Führe den Auszug über die Einstecktrommel zur Verarbeitung von Druckerzeugnissen im Anschluss an seinen letzten Satz fort.

| Ausgewählter Auszug |
◇ ◇ ◇ ◇ ◇ ◇ ◇
Nach Aussage von Heinz Büchi, dem Leiter des Bereichs Maschinenbau, ist die Verwendung einer Trommel für die einzelnen Bearbeitungsstufen ein Verfahren, das jedem anderen überlegen ist. „Auf einem Förderband muß das Druckerzeugnis bewegt und von einer Richtung in eine andere befördert werden, dabei wird der Schuppenstrom ständig gebremst und wieder beschleunigt, um die Betriebsgeschwindigkeit der jeweiligen Maschine zu erreichen“, erklärt er. „Beim Karussell-Verfahren wird das Druckerzeugnis mit einer sehr hohen Geschwindigkeit bewegt, wodurch enorme Fliehkräfte entstehen.“

Entscheidende Zentimeter

Die Einstecktrommel dagegen ist, wie Büchi sagt, eine schonendere Methode. Sie rotiert relativ langsam, wobei hohe Durchlaufgeschwindigkeiten erzielt werden, weil die Produkte ähnlich wie die Speichen eines Rades um die Trommelachse herum angeordnet sind. Jedes Exemplar wird in ein separates Fach gesteckt oder an einem Sattel gesichert. Dank dieser Anordnung ist der Abstand zwischen den Druckerzeugnissen eine Frage von Zentimetern, deshalb die niedrige Verarbeitungsgeschwindigkeit.
◇ ◇ ◇ ◇ ◇ ◇ ◇
| Datensätze |
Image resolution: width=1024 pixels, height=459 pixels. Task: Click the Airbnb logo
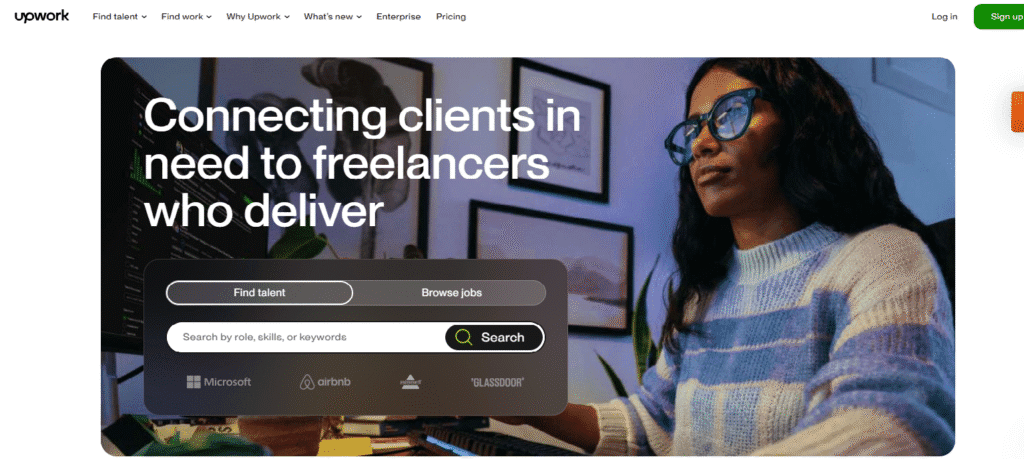pos(325,382)
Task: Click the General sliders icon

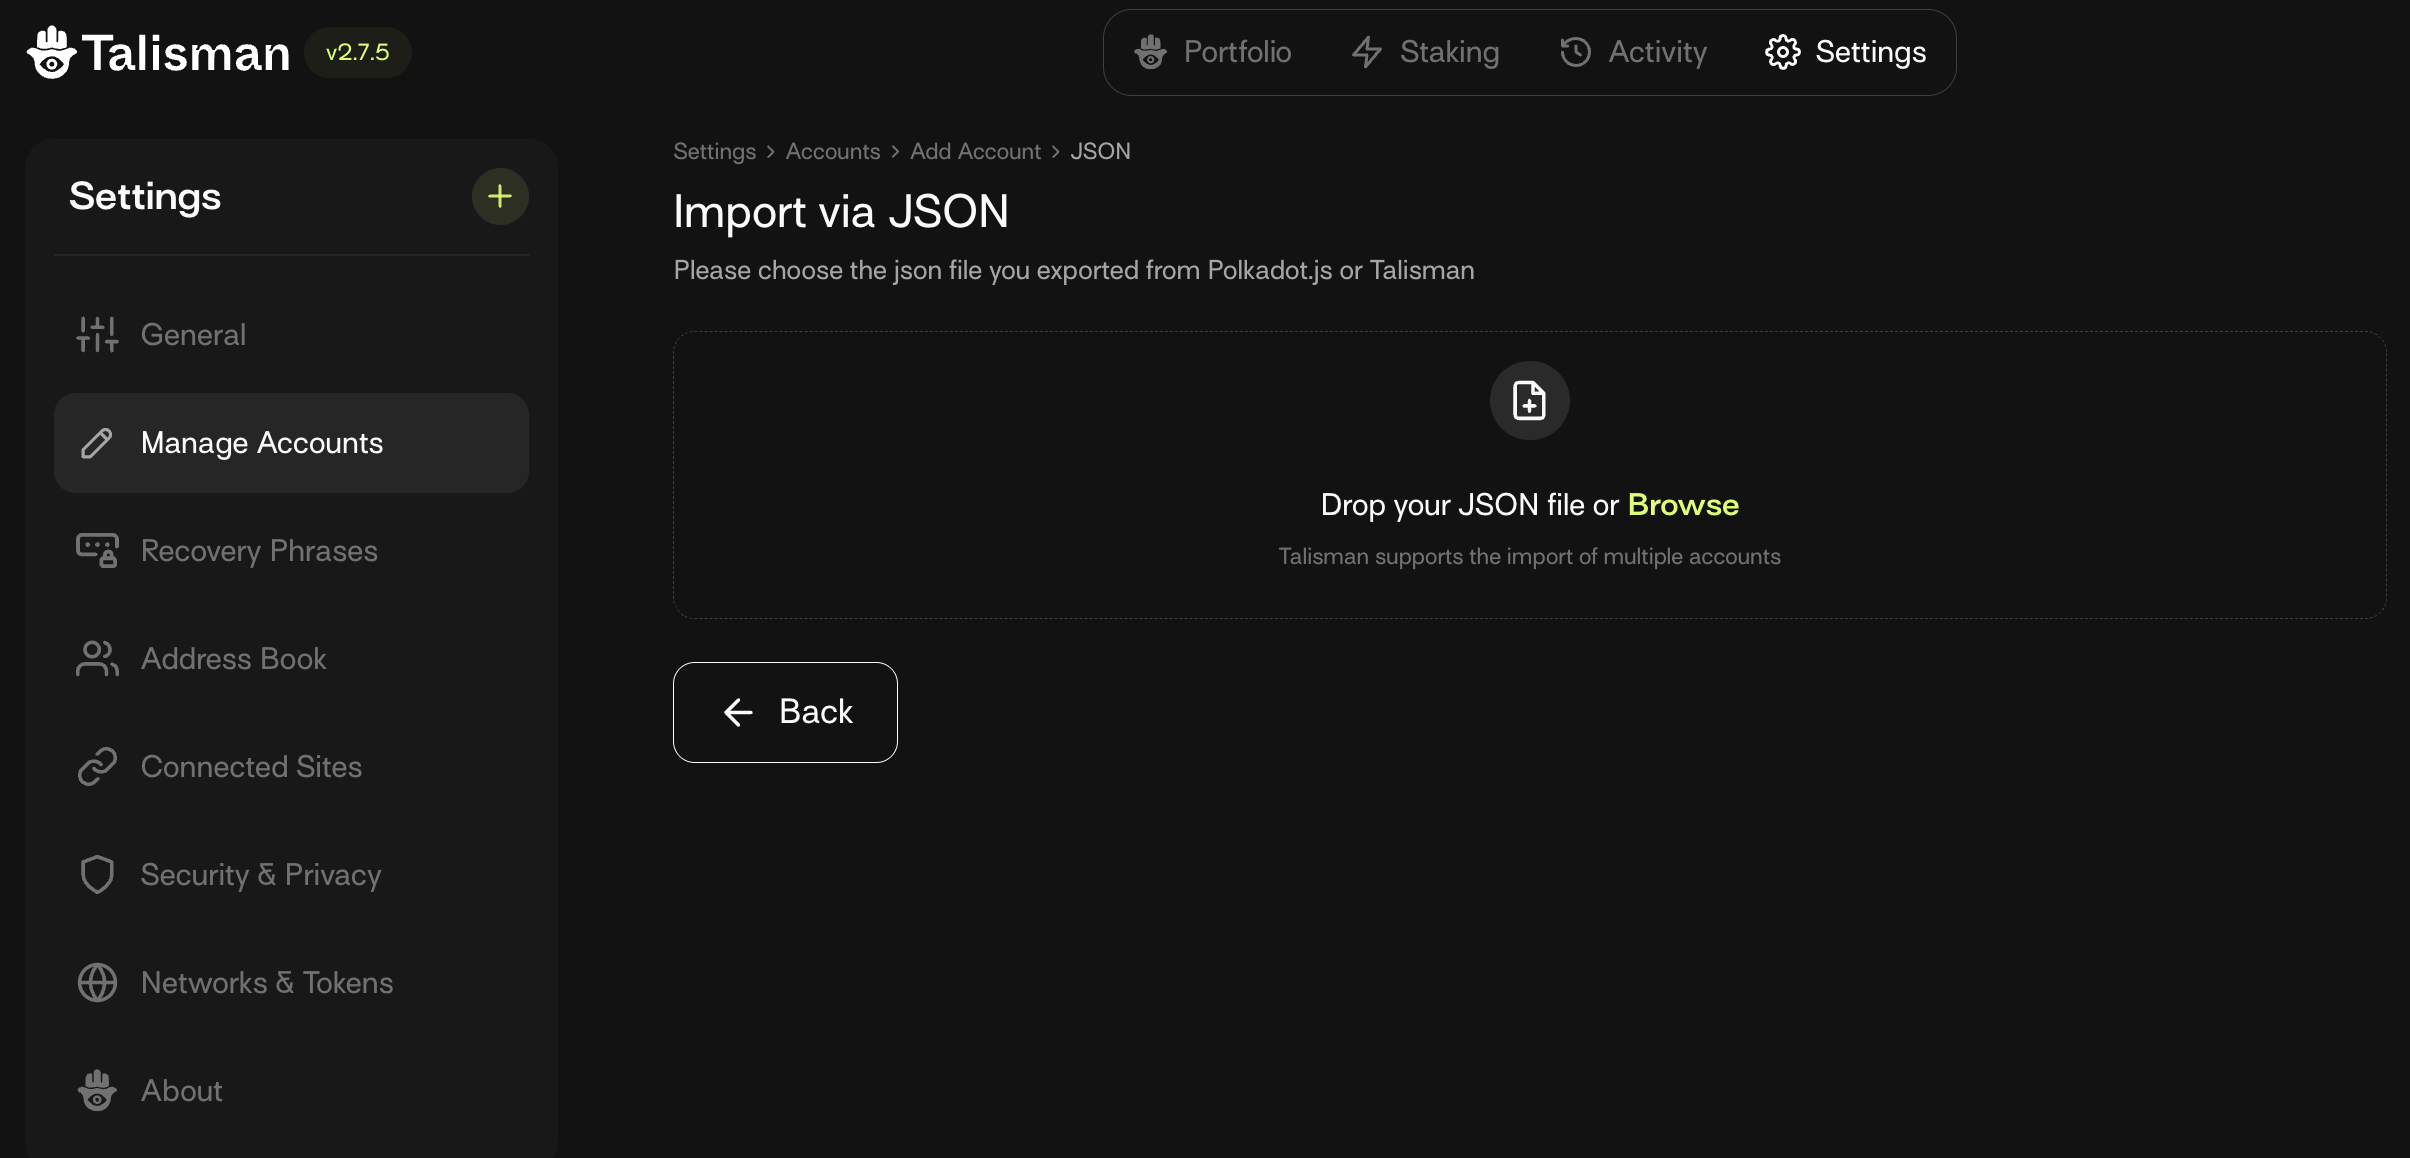Action: (x=97, y=335)
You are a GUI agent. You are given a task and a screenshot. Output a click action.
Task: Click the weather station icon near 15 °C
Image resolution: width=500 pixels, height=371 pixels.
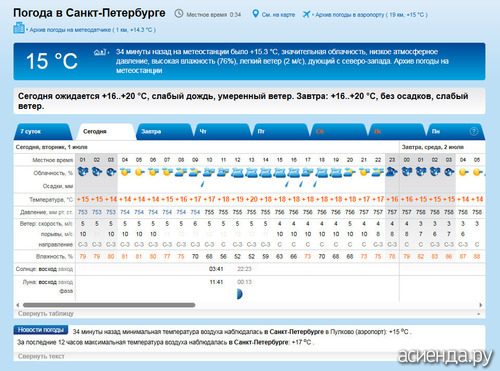[100, 52]
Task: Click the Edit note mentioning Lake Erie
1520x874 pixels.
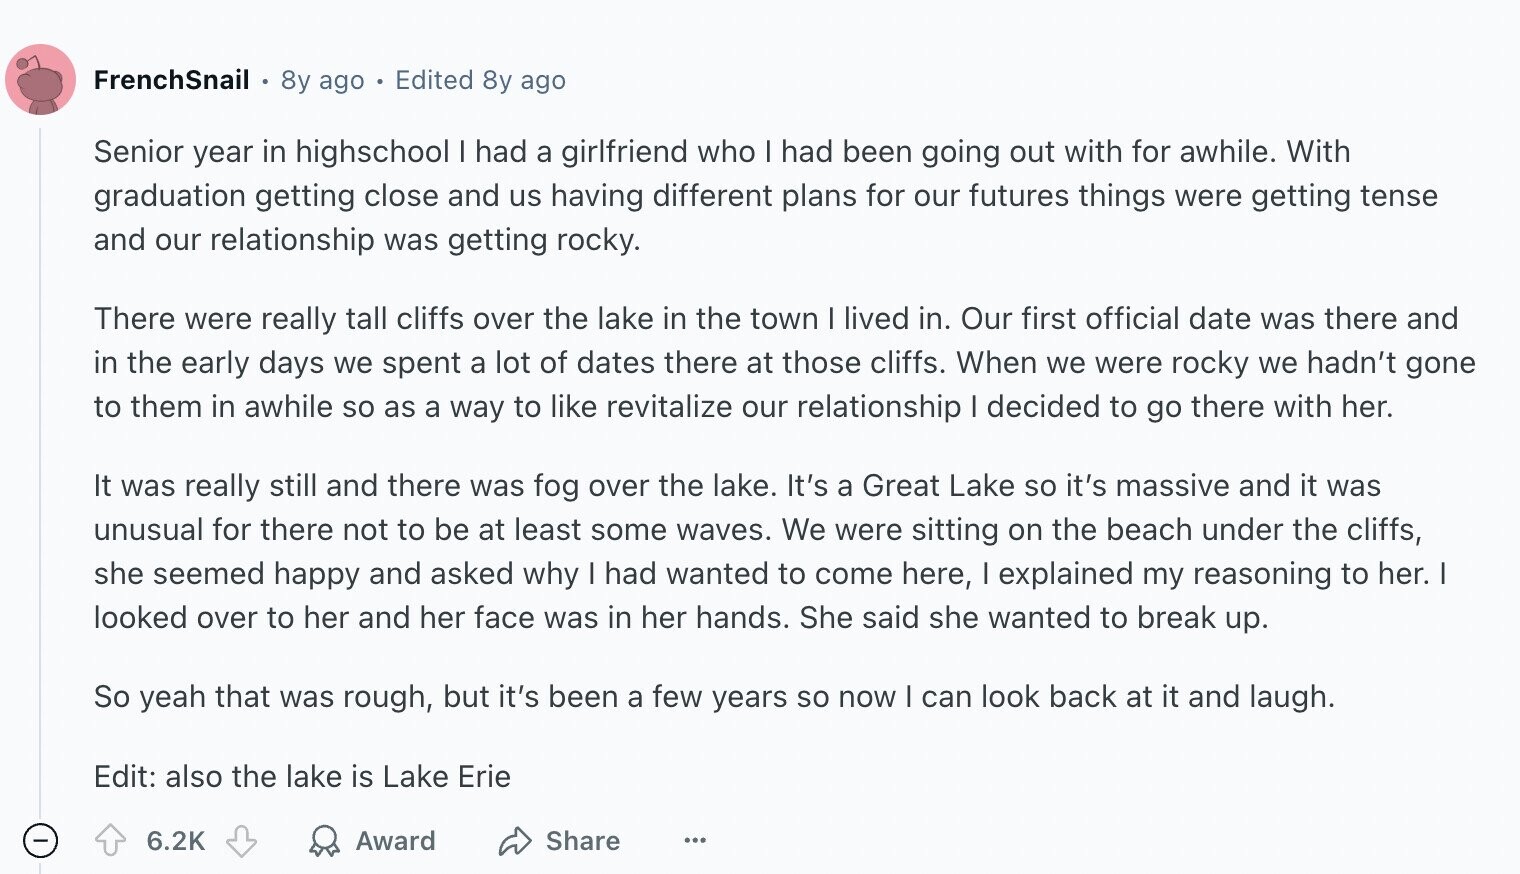Action: tap(302, 777)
◇ ◇ ◇ ◇ ◇ ◇ ◇
| Lösung |
Wenn die Druckerschwärze erst einmal auf dem Druckgut aufgebracht ist, stellt Ferag alles bereit, was eine Druckerei braucht – Fördersysteme, Zwischenlagerungssysteme, Schneidesysteme, Sammelheftsysteme und Verpackungssysteme, wobei alles auf maximale Geschwindigkeit und Flexibilität zugeschnitten ist.

Wie effizient all diese Systeme ineinandergreifen, wird deutlich, wenn man den Weg der verschiedenen Teile einer Zeitschrift verfolgt. Einige Teile werden vielleicht im Hause gedruckt, und hierfür verwendet Ferag ein Wickelsystem, bei dem die Falzbögen mit bis zu 96 Seiten Umfang schuppenförmig auf einen Kunststoffkern gewickelt werden. Andere Teile werden wiederum von anderen Unternehmen gedruckt. Beide gehören inzwischen in der Branche zum Standard, wenn es um Zwischenlagerungssysteme geht. Der Umschlag, der auf anderem Papier gedruckt ist, wird gebündelt. Schließlich sind da noch einige Antwortkarten von Inserenten, die eingeklebt werden müssen, und Werbebeilagen, die lose eingesteckt werden.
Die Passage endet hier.